State of North Dakota - ND

North Dakota is a Midwestern state in the United States. It is the northernmost of the Great Plains states and is the northern half of The Dakotas. During the 19th century, North Dakota was considered part of the Wild West. Formerly part of Dakota Territory (named after the Dakota tribe of Native Americans), North Dakota became the 39th state in 1889.

The Missouri River flows through the western part of the state and forms Lake Sakakawea behind the Garrison Dam. The western half of the state is hilly and is home to natural resources including lignite coal and crude oil. In the east, the Red River of the North forms the Red River Valley. This region has rich farmland. Agriculture has long dominated the economy and culture of North Dakota.

The state capital is Bismarck. The largest city in the state is Fargo. Large public universities are located at Grand Forks and Fargo. The United States Air Force operates bases at both Minot and Grand Forks.

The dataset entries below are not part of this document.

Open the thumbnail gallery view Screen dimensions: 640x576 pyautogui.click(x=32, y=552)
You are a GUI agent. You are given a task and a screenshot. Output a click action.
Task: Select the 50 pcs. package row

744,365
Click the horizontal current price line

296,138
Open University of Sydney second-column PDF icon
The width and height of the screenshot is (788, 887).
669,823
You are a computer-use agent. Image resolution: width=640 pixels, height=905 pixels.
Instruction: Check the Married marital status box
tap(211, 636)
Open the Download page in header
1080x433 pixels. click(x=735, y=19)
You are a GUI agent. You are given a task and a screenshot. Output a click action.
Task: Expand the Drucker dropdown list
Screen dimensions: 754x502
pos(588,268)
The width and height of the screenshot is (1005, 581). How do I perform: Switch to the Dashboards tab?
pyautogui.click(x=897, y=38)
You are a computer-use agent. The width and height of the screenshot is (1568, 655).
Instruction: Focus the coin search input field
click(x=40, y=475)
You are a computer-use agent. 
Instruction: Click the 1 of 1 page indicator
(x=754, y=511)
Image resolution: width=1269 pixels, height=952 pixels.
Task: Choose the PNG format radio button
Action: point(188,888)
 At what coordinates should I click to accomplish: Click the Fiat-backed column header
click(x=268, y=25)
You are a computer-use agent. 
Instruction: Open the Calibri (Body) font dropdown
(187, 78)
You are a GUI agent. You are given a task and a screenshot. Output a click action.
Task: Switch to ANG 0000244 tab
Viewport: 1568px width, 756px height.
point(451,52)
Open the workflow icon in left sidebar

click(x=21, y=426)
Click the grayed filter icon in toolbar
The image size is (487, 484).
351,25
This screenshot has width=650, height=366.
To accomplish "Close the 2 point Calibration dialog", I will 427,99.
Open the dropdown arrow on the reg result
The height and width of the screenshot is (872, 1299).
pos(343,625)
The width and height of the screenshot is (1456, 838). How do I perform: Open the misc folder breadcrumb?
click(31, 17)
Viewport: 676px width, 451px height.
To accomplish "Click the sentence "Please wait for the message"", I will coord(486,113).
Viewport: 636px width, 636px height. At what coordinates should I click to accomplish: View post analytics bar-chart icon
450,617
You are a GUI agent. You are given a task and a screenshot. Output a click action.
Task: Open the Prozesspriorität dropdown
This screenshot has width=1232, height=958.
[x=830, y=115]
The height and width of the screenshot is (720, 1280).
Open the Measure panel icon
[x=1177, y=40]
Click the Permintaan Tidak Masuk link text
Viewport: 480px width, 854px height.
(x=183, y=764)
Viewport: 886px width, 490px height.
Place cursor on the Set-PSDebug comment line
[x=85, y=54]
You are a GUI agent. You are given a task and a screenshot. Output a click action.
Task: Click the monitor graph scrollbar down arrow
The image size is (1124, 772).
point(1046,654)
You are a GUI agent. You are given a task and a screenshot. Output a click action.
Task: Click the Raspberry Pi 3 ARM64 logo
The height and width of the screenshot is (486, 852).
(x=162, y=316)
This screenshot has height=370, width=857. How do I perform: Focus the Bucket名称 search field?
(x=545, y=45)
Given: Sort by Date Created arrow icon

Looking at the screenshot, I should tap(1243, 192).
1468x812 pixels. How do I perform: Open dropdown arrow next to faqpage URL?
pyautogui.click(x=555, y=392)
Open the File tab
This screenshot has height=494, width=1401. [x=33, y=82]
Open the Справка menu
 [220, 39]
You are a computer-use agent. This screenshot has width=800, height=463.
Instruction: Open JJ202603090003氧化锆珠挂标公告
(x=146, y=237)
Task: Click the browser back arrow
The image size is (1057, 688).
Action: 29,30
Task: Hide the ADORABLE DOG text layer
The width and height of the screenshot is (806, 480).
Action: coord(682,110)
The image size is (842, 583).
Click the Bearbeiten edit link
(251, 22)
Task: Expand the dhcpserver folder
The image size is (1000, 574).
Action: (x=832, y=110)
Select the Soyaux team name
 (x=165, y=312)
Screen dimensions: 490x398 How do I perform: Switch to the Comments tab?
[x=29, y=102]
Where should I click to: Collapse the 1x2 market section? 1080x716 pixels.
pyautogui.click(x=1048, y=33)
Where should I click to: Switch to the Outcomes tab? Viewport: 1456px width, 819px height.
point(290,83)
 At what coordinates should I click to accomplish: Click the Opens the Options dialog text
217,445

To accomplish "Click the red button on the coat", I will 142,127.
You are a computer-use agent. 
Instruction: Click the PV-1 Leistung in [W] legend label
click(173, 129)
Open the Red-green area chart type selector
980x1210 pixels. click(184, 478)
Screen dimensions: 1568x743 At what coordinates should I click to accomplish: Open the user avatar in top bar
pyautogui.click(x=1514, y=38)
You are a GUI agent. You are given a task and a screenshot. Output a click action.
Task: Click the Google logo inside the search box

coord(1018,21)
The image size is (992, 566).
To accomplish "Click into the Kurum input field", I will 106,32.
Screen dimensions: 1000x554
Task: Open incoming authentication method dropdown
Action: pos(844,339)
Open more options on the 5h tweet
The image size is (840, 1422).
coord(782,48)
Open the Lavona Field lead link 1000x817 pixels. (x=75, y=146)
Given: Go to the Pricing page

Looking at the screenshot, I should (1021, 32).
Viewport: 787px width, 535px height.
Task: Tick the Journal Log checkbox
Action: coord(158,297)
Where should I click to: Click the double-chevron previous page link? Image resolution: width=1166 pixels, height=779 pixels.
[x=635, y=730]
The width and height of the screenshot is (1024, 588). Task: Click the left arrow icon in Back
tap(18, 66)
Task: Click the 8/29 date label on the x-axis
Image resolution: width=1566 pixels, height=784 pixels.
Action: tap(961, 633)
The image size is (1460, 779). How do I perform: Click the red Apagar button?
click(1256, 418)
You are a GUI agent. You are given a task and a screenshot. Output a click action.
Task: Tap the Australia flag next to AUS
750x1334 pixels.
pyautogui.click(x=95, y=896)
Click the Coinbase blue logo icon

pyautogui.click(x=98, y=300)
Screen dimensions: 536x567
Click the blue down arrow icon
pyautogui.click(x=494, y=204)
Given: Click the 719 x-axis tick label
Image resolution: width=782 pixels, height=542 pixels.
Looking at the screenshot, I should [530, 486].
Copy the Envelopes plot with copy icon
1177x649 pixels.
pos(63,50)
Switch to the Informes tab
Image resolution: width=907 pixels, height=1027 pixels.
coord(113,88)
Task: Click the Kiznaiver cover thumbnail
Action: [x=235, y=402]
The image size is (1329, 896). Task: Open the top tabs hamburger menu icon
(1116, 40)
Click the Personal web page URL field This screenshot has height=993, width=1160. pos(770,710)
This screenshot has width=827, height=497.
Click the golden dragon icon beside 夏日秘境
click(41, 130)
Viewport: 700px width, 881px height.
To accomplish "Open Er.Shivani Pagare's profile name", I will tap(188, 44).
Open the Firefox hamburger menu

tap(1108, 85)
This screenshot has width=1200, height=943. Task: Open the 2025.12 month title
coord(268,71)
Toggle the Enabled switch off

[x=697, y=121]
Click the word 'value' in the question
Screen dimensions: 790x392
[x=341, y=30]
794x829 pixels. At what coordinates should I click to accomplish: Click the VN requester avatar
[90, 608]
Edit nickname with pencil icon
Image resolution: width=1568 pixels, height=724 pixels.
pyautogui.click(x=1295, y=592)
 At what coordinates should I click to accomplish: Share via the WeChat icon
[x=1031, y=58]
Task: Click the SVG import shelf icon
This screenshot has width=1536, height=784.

Main article: Geography of North Dakota
See also: List of North Dakota counties
Map of North DakotaNorth Dakota is bounded on the north by the Canadian provinces of Saskatchewan and Manitoba, on the west by Montana, on the south by South Dakota, and on the east — across the Red River of the North and the Bois de Sioux River — by Minnesota.

Western North Dakota is home to the hilly Great Plains and the Badlands. This area contains White Butte, the highest point in the state, and Theodore Roosevelt National Park. This region is also home to several natural resources including crude oil and lignite coal. The Missouri River flows through western North Dakota and forms Lake Sakakawea, the third largest man-made lake in the United States, at the Garrison Dam.

Central North Dakota is home to the Drift Prairie and the Missouri Plateau. This area is covered in lakes, stream valleys, and rolling hills. The Turtle Mountains can be found in the Drift Prairie area near the Canadian border. The geographic center of the North American continent is located near the city of Rugby.

Eastern North Dakota is home to the flat Red River Valley which is formed by the meadering Red River of the North, a river which — unlike most rivers — flows towards the north. The Red River Valley was once the bottom of Lake Agassiz. Today, it is very fertile agricultural land. Farms and small towns dot the landscape of eastern North Dakota. Devil's Lake, the largest natural lake in the state, is also found in the east.

There are 53 counties within North Dakota. Every incorporated place in the state of North Dakota is classified as a city. There are no villages, towns, or hamlets.

Areas under management of the National Park Service include:

Fort Union Trading Post National Historic Site near Williston
Knife River Indian Villages National Historic Site near Stanton
Lewis and Clark National Historic Trail
North Country National Scenic Trail
Theodore Roosevelt National Park near Medora and Watford City

North Dakota is a prime example of a continental climate — it is distant from major bodies of water that would otherwise serve to moderate the weather. Because of this, the climate of North Dakota can range from sweltering heat and humidity in the summers to bitter cold in the winters. Competing warm air masses from the Gulf of Mexico and cold air masses from the Arctic regions often produce strong winds as they move in and out of the region.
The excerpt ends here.